Neural Network with R

human brain neural network

Computer scientists have long been inspired by the human brain. The artificial neural network (ANN) is a computational system modeled after the connectivity of human brain. A neural network does not process data in a linear fashion. Instead, information is processed collectively, in parallel throughout a network of nodes (the nodes, in this case, being neurons).
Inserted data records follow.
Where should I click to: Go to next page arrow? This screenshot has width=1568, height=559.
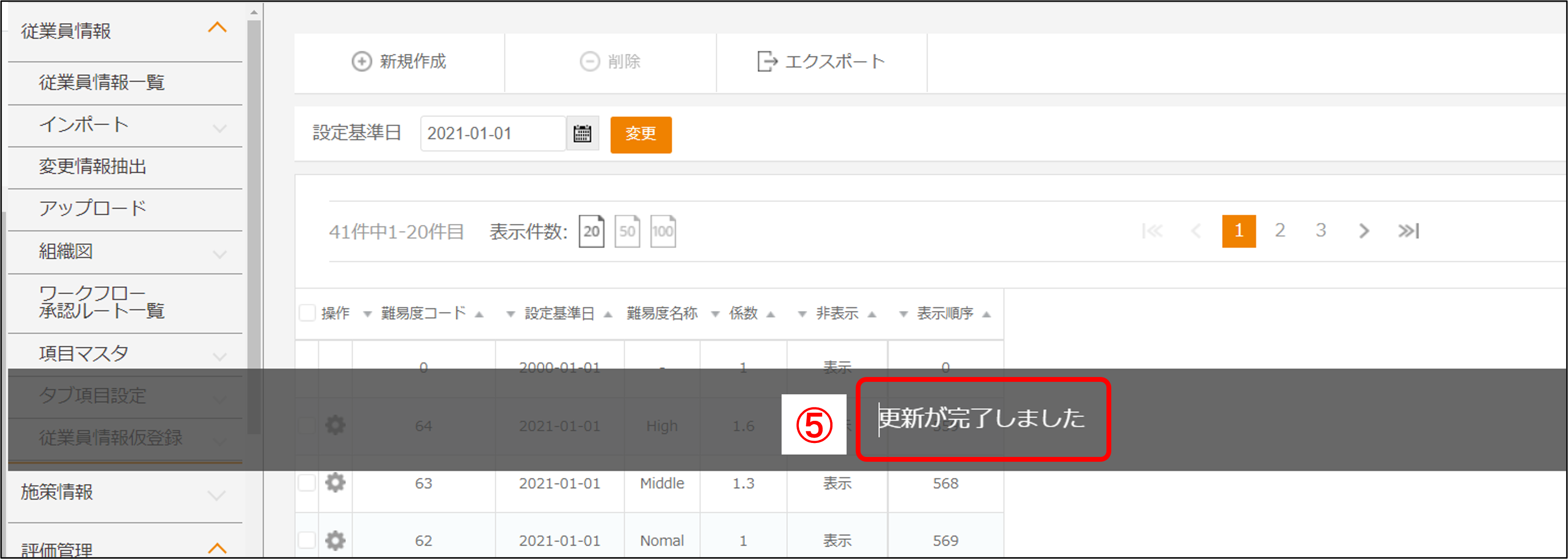(x=1363, y=231)
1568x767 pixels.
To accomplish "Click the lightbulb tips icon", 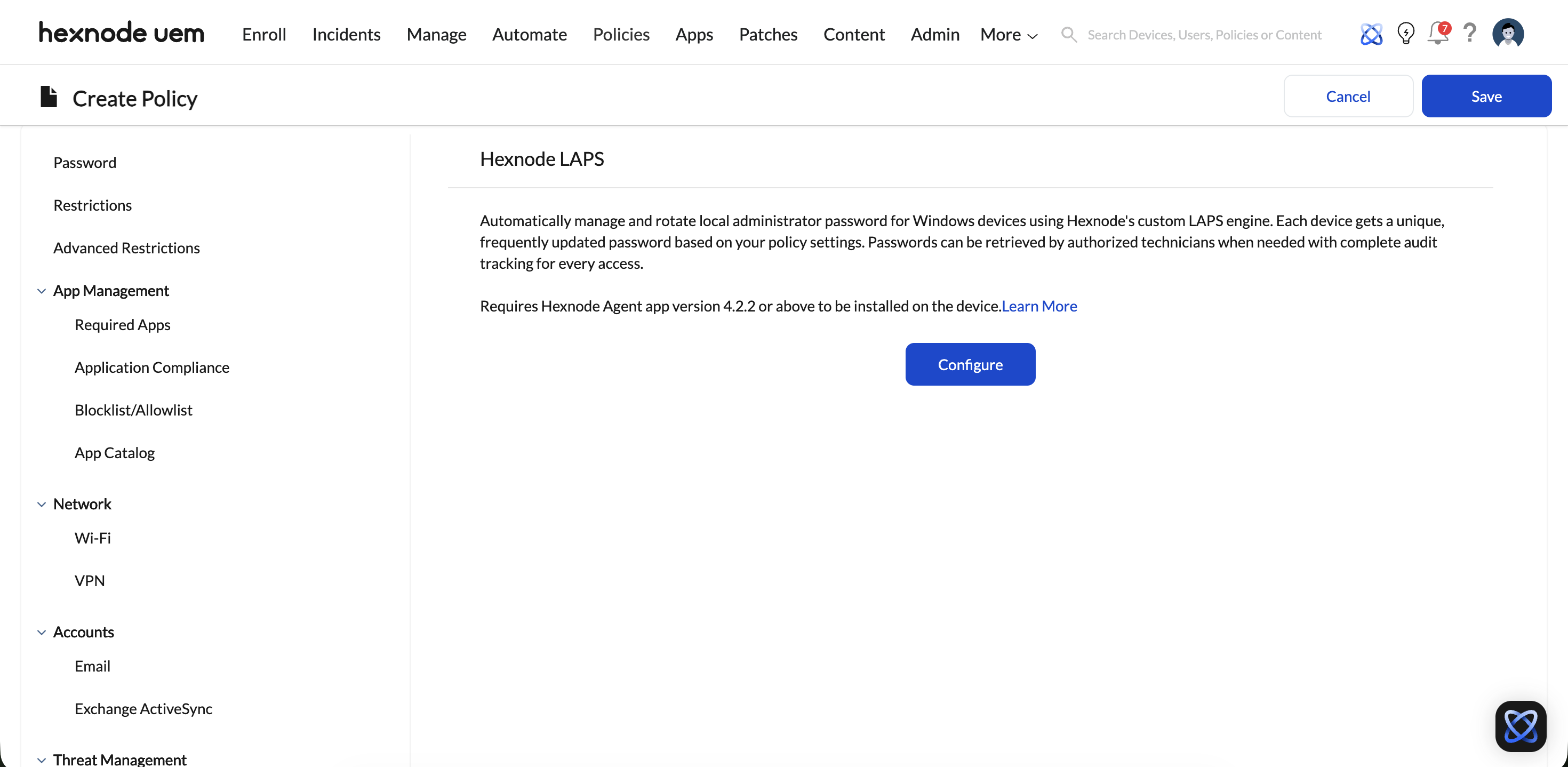I will click(1405, 34).
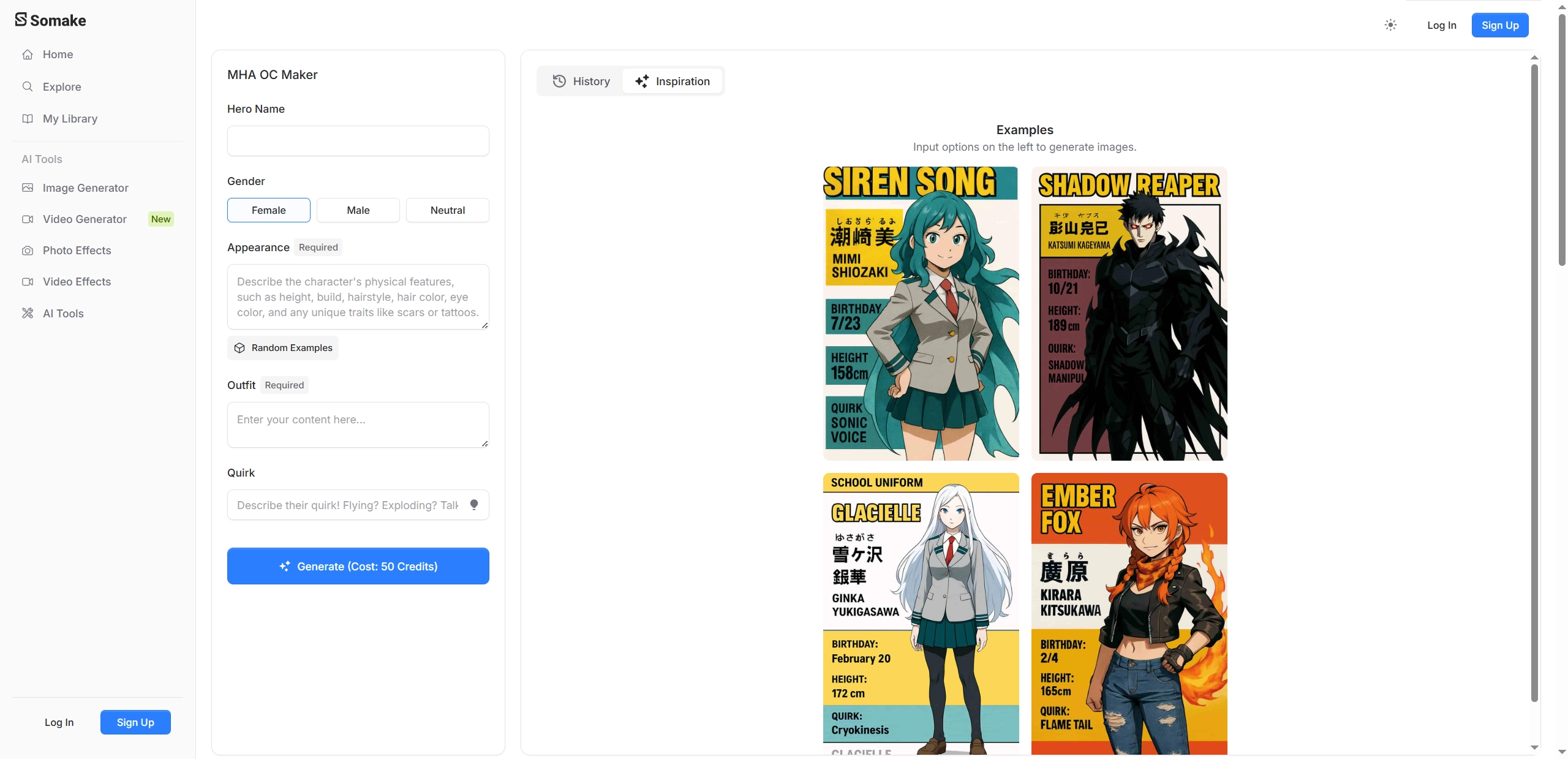
Task: Select the Neutral gender option
Action: click(448, 210)
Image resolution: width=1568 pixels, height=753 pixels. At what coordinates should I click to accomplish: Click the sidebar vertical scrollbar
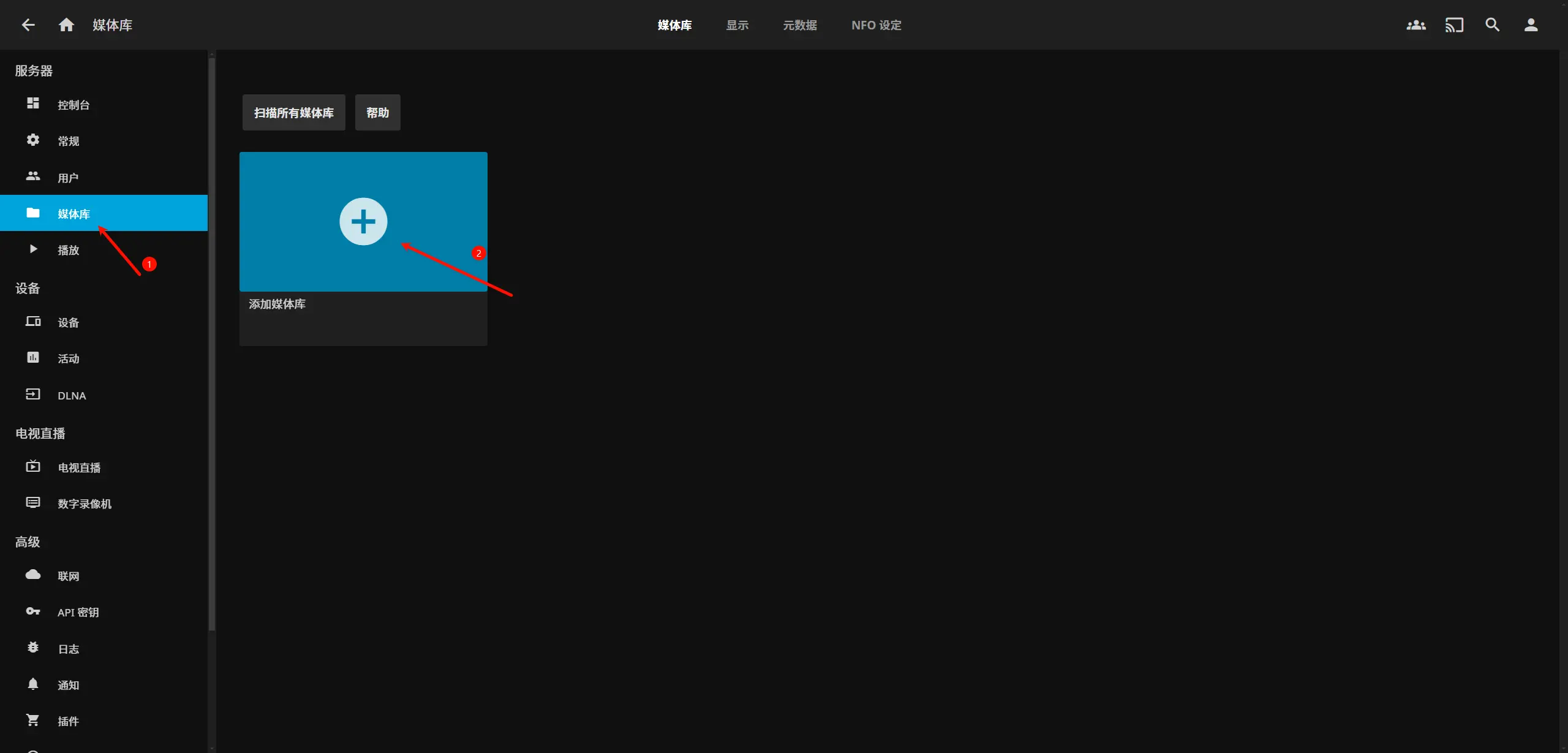[212, 343]
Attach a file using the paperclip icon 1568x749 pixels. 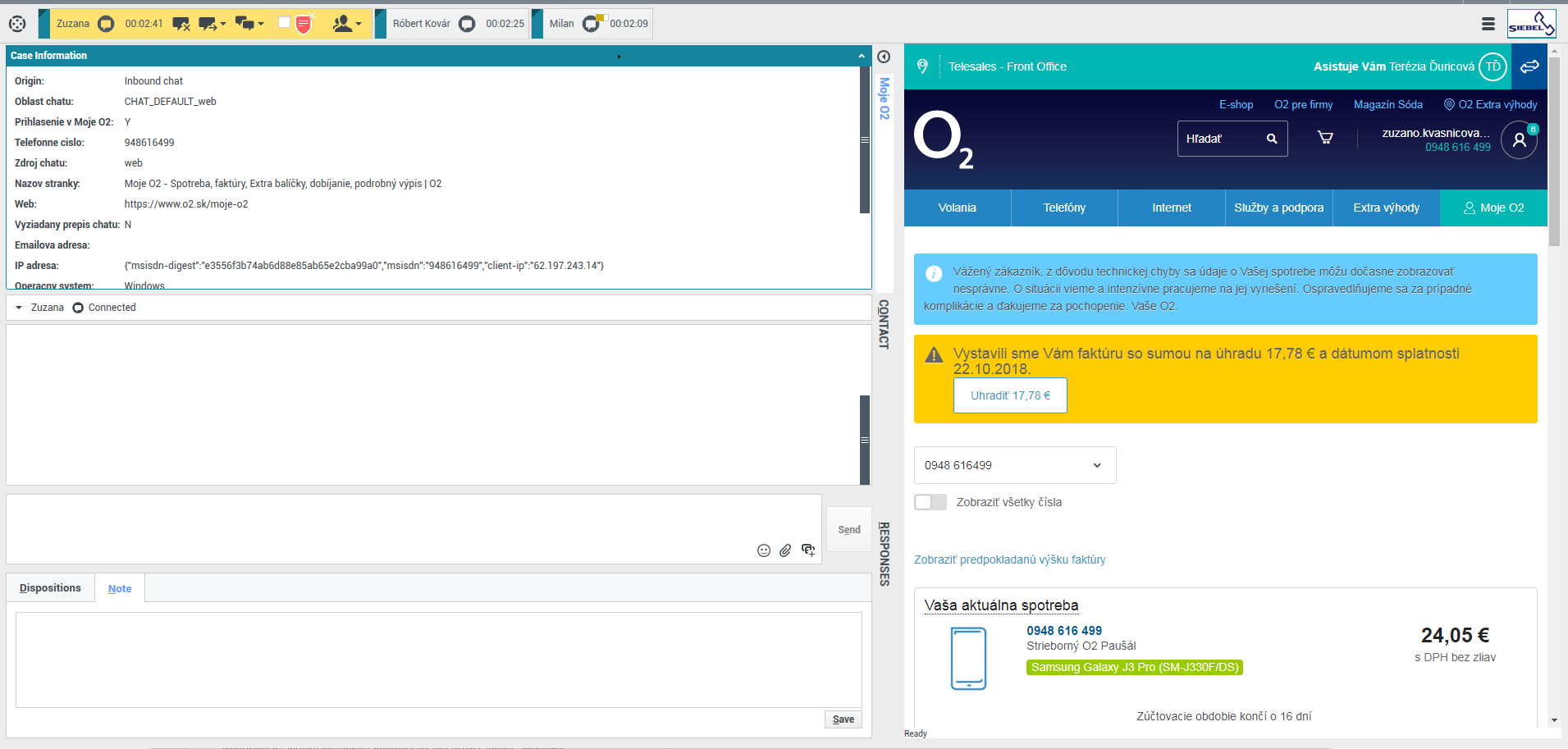pyautogui.click(x=785, y=550)
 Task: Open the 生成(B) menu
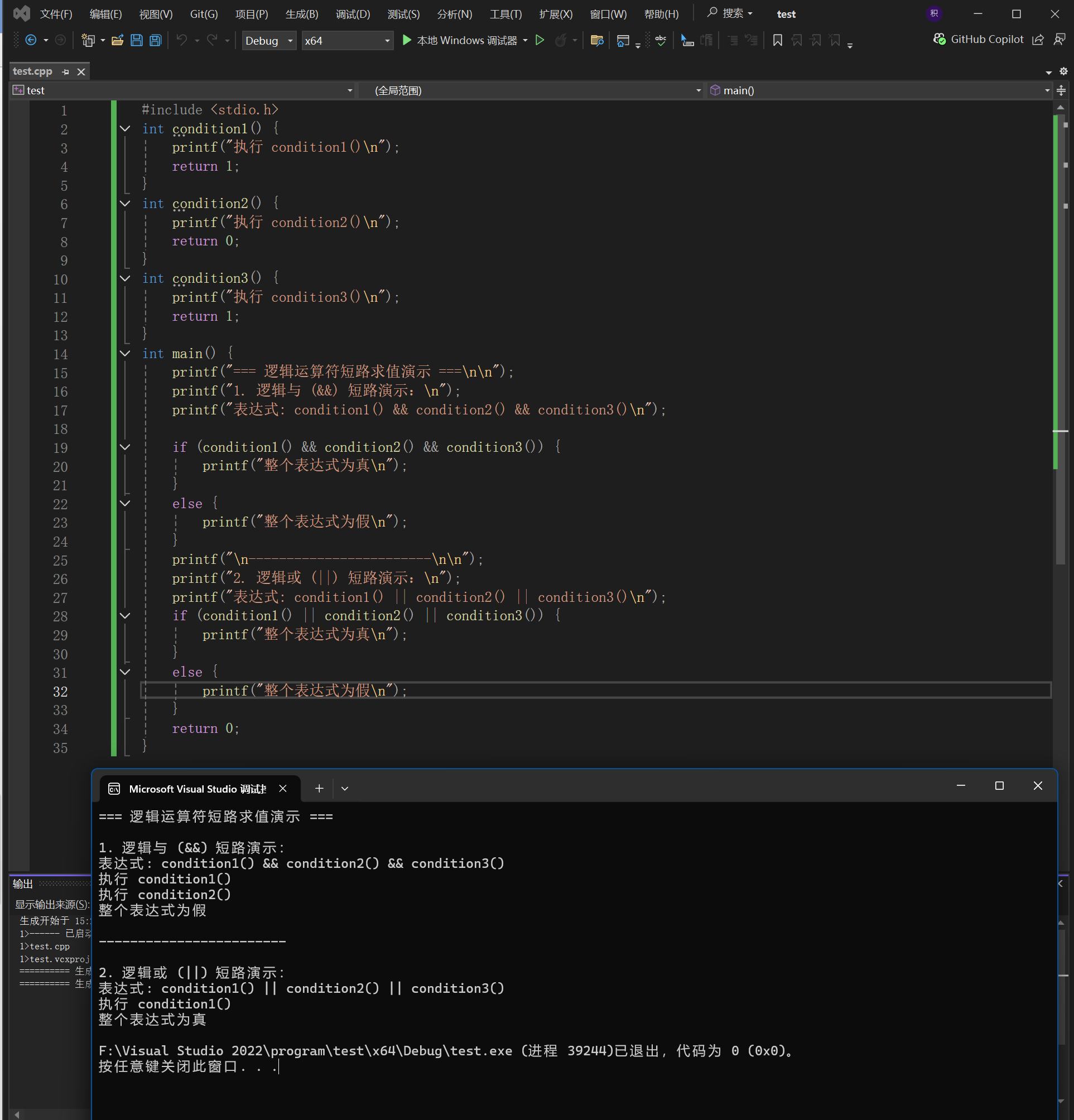coord(302,15)
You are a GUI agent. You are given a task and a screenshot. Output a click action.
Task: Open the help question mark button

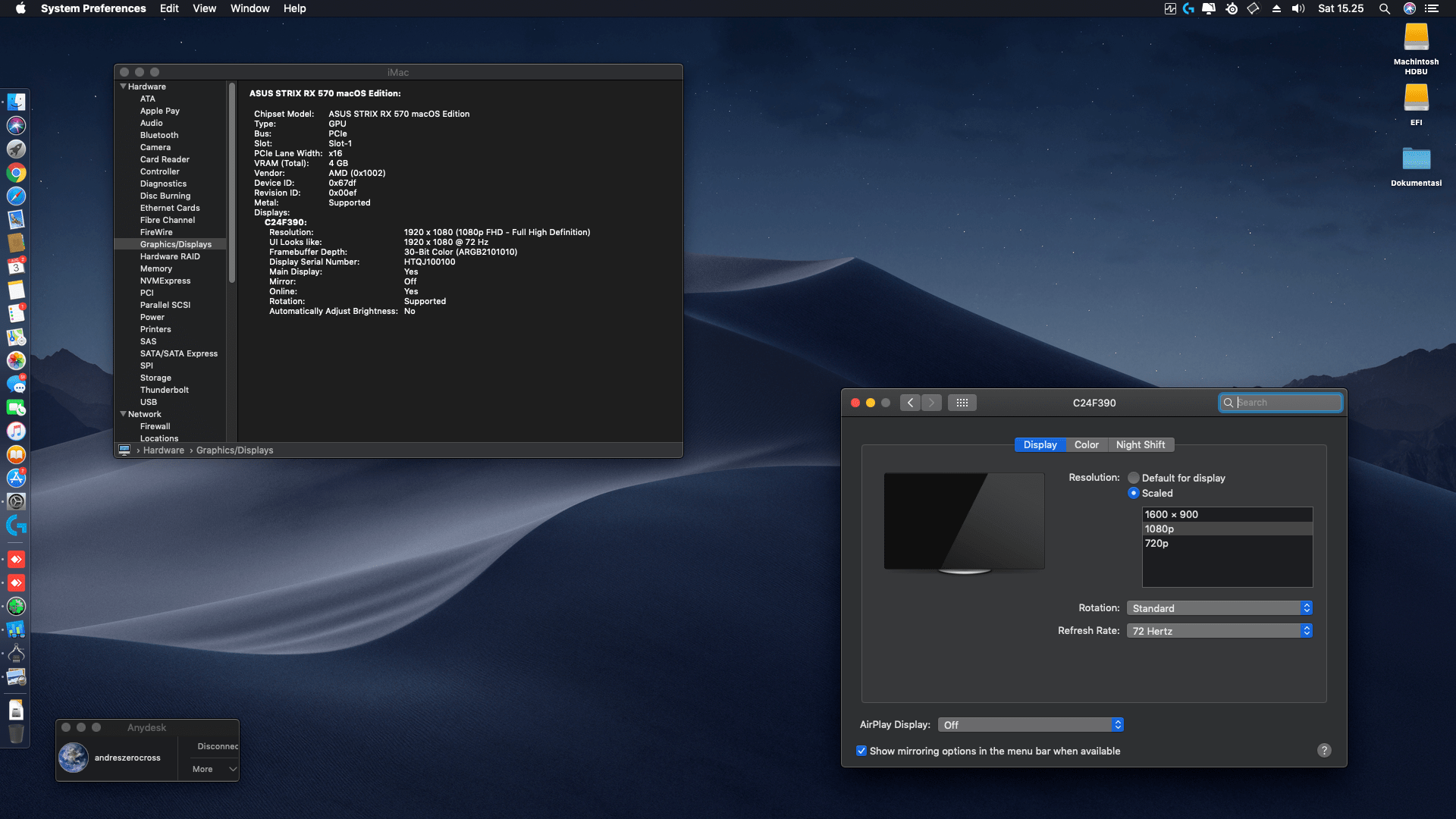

In this simple experiment, it is an attempt to utilize the neural network with R programming.

Step 1: Load the dataset

For this experiment, the Titanic dataset from Kaggle will be used. The sinking of the RMS Titanic is one of the most infamous shipwrecks in history. On April 15, 1912, during her maiden voyage, the Titanic sank after colliding with an iceberg, killing 1502 out of 2224 passengers and crew. In this dataset, the training dataset consists of 891 rows while the testing dataset consists of 418 rows of data. The training dataset consists of labelled survived (YES/NO) rows of data. While the test dataset will be used for prediction and to be submitted to Kaggle for evaluation.

train.data <- read.csv("train.csv")
test.data <- read.csv("test.csv")

Overview of the train.data:

str(train.data)
> str(train.data)
'data.frame':	891 obs. of  12 variables:
 $ PassengerId: int  1 2 3 4 5 6 7 8 9 10 ...
 $ Survived   : int  0 1 1 1 0 0 0 0 1 1 ...
 $ Pclass     : int  3 1 3 1 3 3 1 3 3 2 ...
 $ Name       : chr  "Braund, Mr. Owen Harris" "Cumings, Mrs. John Bradley (Florence Briggs Thayer)" "Heikkinen, Miss. Laina" "Futrelle, Mrs. Jacques Heath (Lily May Peel)" ...
 $ Sex        : chr  "male" "female" "female" "female" ...
 $ Age        : num  22 38 26 35 35 NA 54 2 27 14 ...
 $ SibSp      : int  1 1 0 1 0 0 0 3 0 1 ...
 $ Parch      : int  0 0 0 0 0 0 0 1 2 0 ...
 $ Ticket     : chr  "A/5 21171" "PC 17599" "STON/O2. 3101282" "113803" ...
 $ Fare       : num  7.25 71.28 7.92 53.1 8.05 ...
 $ Cabin      : chr  "" "C85" "" "C123" ...
 $ Embarked   : chr  "S" "C" "S" "S" ...

Plot generic density plots to take a look at a few values and to get a better understanding of the data.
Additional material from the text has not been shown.